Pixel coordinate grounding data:
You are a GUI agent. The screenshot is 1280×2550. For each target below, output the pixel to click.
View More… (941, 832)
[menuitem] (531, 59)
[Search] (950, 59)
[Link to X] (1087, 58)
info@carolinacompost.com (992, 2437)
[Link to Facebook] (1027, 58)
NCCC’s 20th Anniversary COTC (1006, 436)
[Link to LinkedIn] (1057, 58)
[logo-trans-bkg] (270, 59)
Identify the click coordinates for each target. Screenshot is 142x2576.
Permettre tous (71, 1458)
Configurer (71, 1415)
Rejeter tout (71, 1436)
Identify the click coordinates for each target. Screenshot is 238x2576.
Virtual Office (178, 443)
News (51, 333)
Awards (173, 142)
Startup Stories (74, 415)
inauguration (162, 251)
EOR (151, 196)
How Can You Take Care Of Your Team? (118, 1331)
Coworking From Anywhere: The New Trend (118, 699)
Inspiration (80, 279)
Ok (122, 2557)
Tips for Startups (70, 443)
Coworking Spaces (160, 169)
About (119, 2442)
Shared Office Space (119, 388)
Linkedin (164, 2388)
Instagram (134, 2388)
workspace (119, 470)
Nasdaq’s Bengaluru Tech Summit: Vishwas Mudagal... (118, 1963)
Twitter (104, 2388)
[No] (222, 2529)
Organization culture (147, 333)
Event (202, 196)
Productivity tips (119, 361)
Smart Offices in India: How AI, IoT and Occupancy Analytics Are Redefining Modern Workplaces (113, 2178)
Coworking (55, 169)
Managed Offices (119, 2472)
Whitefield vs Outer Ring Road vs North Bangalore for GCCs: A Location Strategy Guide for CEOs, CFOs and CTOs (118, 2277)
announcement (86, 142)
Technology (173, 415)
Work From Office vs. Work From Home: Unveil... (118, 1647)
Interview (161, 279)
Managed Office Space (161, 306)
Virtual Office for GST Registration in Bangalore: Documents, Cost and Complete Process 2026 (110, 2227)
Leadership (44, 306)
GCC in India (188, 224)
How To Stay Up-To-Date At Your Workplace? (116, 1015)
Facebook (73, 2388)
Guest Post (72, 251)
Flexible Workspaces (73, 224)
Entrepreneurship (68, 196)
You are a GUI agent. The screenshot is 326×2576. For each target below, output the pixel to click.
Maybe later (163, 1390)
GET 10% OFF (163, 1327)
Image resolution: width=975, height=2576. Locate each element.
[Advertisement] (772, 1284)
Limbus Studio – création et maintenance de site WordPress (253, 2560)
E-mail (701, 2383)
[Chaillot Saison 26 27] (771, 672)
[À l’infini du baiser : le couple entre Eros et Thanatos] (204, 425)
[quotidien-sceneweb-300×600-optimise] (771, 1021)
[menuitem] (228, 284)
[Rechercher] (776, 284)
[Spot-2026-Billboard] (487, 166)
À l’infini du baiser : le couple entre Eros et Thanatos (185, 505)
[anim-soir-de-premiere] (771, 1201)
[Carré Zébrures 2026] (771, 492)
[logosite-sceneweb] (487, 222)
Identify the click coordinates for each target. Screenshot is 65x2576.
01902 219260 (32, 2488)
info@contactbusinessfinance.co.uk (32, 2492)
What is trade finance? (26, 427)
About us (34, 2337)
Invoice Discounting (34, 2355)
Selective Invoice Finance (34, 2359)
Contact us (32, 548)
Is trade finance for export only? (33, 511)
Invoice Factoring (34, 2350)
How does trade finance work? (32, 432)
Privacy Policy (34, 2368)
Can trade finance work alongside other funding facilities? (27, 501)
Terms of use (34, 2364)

- **Work instructions**
Copy out every line above where "couple" is present.

- **Solved exercise**
[À l’infini du baiser : le couple entre Eros et Thanatos] (204, 425)
À l’infini du baiser : le couple entre Eros et Thanatos (185, 505)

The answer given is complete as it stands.